Let me clarify.

I'm referring to Metro-E deployment.
I'm not refering to the physical medium "glass filled wire", which of course 
has a huge long reliable life.

Metro-E typically runs from commercial building to commercial building. Each 
Hop is a potential failure point.
Metro-E tends to be a Sequential or In-Series deployment, where there are 
many potential failure points between Start and End Point of a desired link.
Most Metro-E Deployments whether Layer3 or Layer2,  tend to terminate 
everything at the end of the line at a central place, so there is often much 
shared infrastructure on the way to the far end.infrastructure.
The fact that Fiber can extend in 20-40 mile incrememnts without power is 
irrelevent when its most cost viable for Metro-E providers to stop at each 
building along the path on the way.

What Fiber Providers cant control (no better than us), is the rules and 
decissions Building Owners need to make to maintain their building and 
power.  For example, recently, there was a water leak in a building, the 
Building protocol was Turn off power to the electrical rooms in the building 
until leak fixed.  The building owner could care less that the Fiber 
infrastructure would be turned off, becaue they had a bigger responsibility 
to the maintenance and safety of their Half-Billion dollar commercial office 
building. So, Fiber routers got powered off and service went down.  These 
type things happen ALL the time.  At one building, it might only happen 2-3 
times over 5 years, but multiply that times 20 buildings in-line path, and 
that becomes 40-60 outages in 5 years.

With Wireless PTP, we tend to go longer distances before a hop is incurred, 
and minimizing the number of buildings in-line that could have an effect on 
whether we had power or not to our gear.

If we compare RF to Light, the difference in uptiem by technology isavery 
insignificant amount even if Fiber better. But if we compare deployment its 
not so insignificant to compare wireless with 2-3 buildings inline to fiber 
10-20 buildings inline.

The fact is, fiber does have the ability to deploy redundant technology, but 
so does Wireless. And Fiber carriers bypass redundancy in many cases for the 
same reasons Wireless carriers do, to reduce cost, add simplicity for 
maintenance, and capacity planning/control.  What you see happening is Fiber 
carriers using one fiber strand, and then putting EVERYTHING on that one 
strand of Fiber. They do this because they often dont own the fiber, and 
have to buy Dark Fiber, and they pay per strand. Fiber deployments are not 
automatically redundant as much as people think, when considering all 
networking components. For example, LAyer2, Layer3, OSPF, and BGP all  have 
to function both waysacross all redundant paths for all customers.
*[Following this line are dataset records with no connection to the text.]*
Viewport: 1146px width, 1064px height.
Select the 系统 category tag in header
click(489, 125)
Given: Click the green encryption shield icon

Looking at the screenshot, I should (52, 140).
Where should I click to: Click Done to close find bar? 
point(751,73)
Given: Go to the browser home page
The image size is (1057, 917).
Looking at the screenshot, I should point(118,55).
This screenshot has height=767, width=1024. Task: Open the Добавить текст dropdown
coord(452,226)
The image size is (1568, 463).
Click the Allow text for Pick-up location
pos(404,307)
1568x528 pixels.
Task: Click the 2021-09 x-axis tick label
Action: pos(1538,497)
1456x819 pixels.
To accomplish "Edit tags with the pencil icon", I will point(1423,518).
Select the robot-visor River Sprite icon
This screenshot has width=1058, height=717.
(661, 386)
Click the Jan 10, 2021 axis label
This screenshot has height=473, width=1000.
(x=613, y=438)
When there are one or two hops inline with Wireless, its so much easier and 
less disruptive to verify and test that redundancy doesactually work in a 
failure situatuation. With Fiber carriers it is to risky to test redundant 
configs because to many people are sharing the infrastructure and it crosses 
so many hops. The Fiber carriers make config mistakes. And when they share 
so much infrastructure, its easy to harm another customer's config, when 
configuring new customers.

I can not give national data for all carriers deployment. BUT.... from our 
experience on our network the most reliable network components are our 
wireless PTP links. The largest cause is Power. One of the reasons we did 
not increase the uptime of our wireless towers fed by fiber was that it did 
no good to have power systems that gave uptimes larger than the uptime 
delivered by our fiber carrier's power systems.  The truth is batteries 
fail, and nobody knows it until a failure occurs, and the 4 hour uptimes 
doesn't occur. The more buildings inline, the more chances one of the 
buildings inline is effected by a power outage somewhere.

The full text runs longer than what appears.